Energy Stocks Still A Good Long-Term Investment
Energy stocks are still a solid investment for the long haul, say market strategists, though rampant speculation and big price swings could make it a bumpy ride for investors.
"Oil prices were weak at this time last year too," says Charles Bath, managing director at the Diamond Hill Investment Group. "We're relatively unconcerned with the price of oil right now."
Apache is an oil exploration and production outfit that has good potential for production growth, according to Bath.
Bath manages the Diamond Hill Large Cap Value Fund, which counts Apache and Devon Energy as its top two biggest holdings.
"We like the oils in general and Apache is one of those unique names with good opportunities for production growth and its assets are located in a good stable environment."
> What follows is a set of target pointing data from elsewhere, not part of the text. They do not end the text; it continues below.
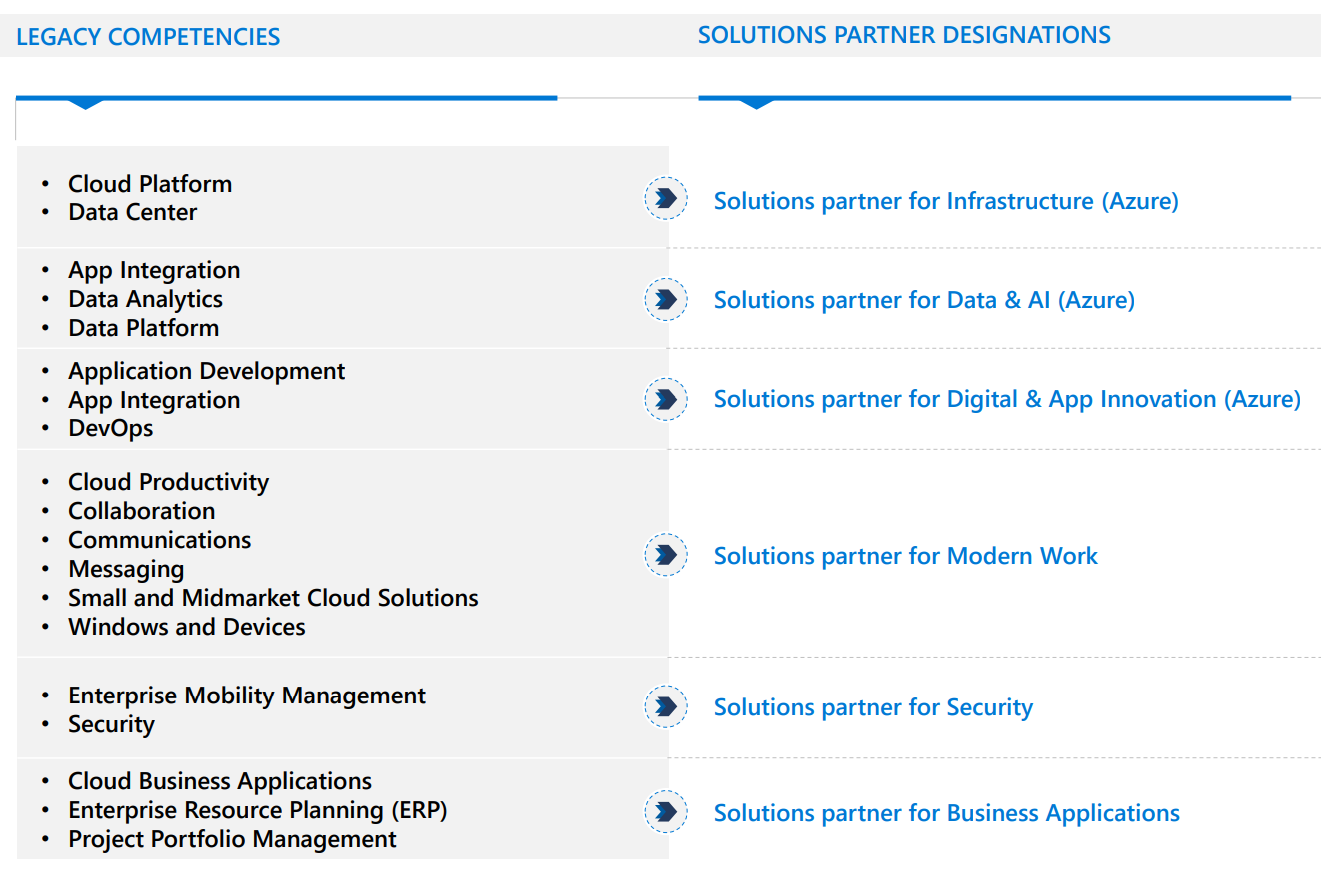1321x885 pixels.
Task: Open Solutions partner for Infrastructure (Azure)
Action: (945, 201)
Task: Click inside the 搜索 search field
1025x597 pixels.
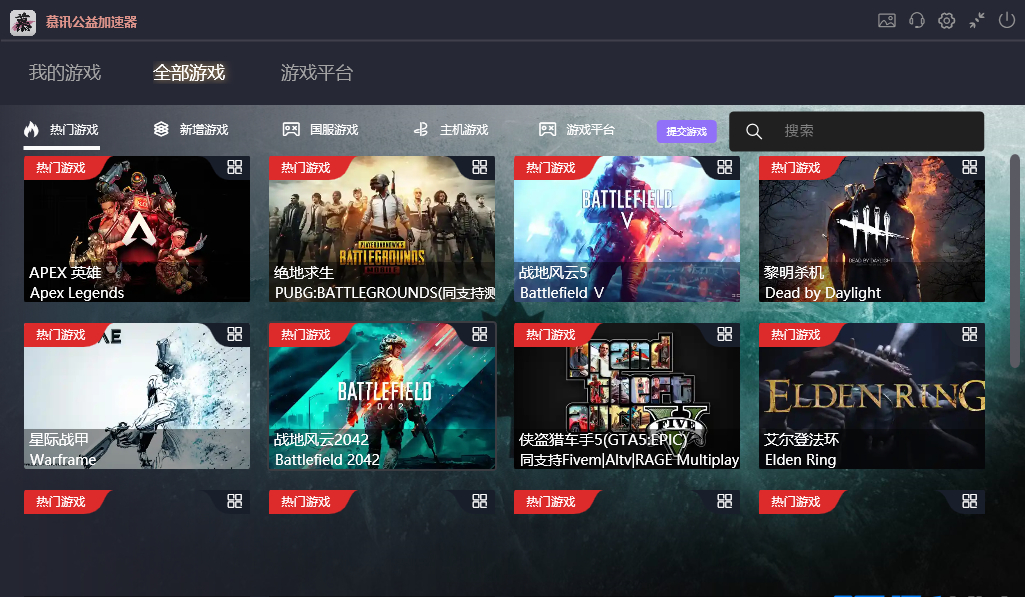Action: pyautogui.click(x=870, y=131)
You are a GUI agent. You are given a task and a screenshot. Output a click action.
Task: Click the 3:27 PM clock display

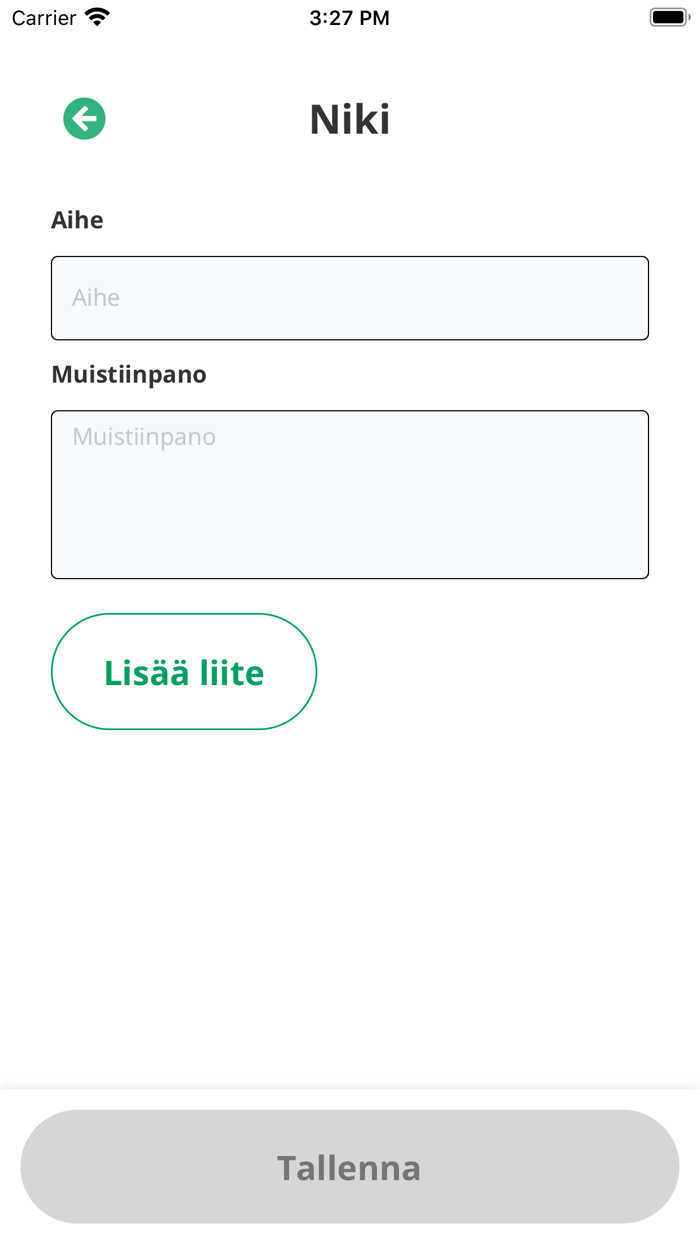[349, 16]
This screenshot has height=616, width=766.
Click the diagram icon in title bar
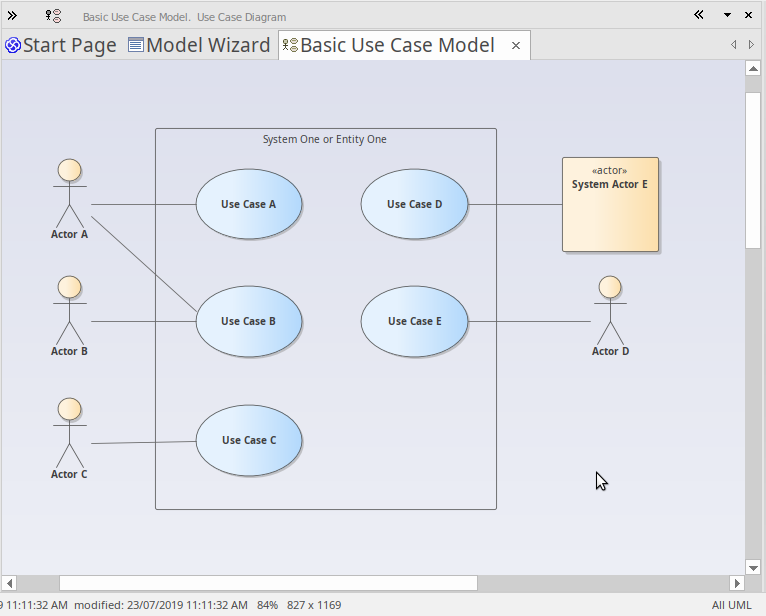[53, 16]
Bath says he tries to avoid energy companies with assets in areas with an uncertain politcal environment such as Venezuela or Russia.
Devon Energy is similar to Apache, Bath says, with North America-based assets and good potential for production and asset growth.
"Both of them are very cheap at around 11 to 12 times earnings and five times cash flow," he noted, with "good eanrings growth in a market that is still relatively expensive."
William Rutherford, president of Rutherford Investment Management, said he continues to have a positive long-term view of energy stocks.
"I like energy services in particular because with all the money the energy companies are making they need more reserves, they need more exploration and they need to service what they have," Rutherford says.
There are a number of other quality energy companies trading at reasonable valuations, says Chris Nelder, senior analyst at investment newsletter Energy and Capital, who highlights firms such as coal producer Peabody Energyand independent refiner Valero Energy, among others.
Shares of these companies, Nelder says, have "all been whacked pretty good."
"All those guys have great opportunities ahead of them," said Nelder. "They are certainly on sale right now but the market is so sketchy right now. Essentially, the bottom line is that the tide of speculative money flowed in and flowed out."
"It's like catch the falling knife out there, it's just really tough right now," he says. "In this environment with the enormous influence of hedge fund money in the energy complex, they will get bid up and down and it has nothing to do with them so it's just hard to invest."
Nelder says he has whittled down his portfolio recently and currently owns just three stocks: Valero , Raser Technologies, a geothermal electricity play, and SulphCo, which says it has developed a way to cheaply remove sulfur from heavy sour crude.
'They're Going to Jump'
"The market took them down along with everyone else but once the pressure came off a little bit they bounced right back," said Nelder. "As soon as this stuff wrings out a little bit I think they are going to jump."
Fadel Gheit, senior energy analyst at Oppenheimer, says he was also concerned with what he sees as intense speculation in energy stocks on the part of hedge funds and big investment banks.
As crude oil profit margins narrowed dramatically in late July due to rising crude prices and lower fuel prices, the analyst warned clients to expect increasing volatility. A week later, Gheit downgraded the entire oil and gas sector -- more than 20 stocks -- to "neutral" from a previous rating of "buy."
"We sent a warning signal two weeks ago to pull the plug on everyone," Gheit said in a recent phone interview. "The industry fundamentals in our view have weakened and the inventory consumption is really weaker than what it appears to be."
In the current environment, the analyst contends, big banks such as Goldman Sachs have more to do with oil prices than the oil companies themselves.
"There's tremendous speculation by not only hedge funds but by financial institutions, which have much more money to play with and have more access to information," he said.
Gheit remains unquestionably bullish on energy companies' long-term outlook, however.
"The world does not run without energy, we will need every source of energy we can get our hands on, but the low-hanging fruit has been picked," he said. "Ninety percent of the people in the market today are short-term oriented, they want instant gratification. That's not investing."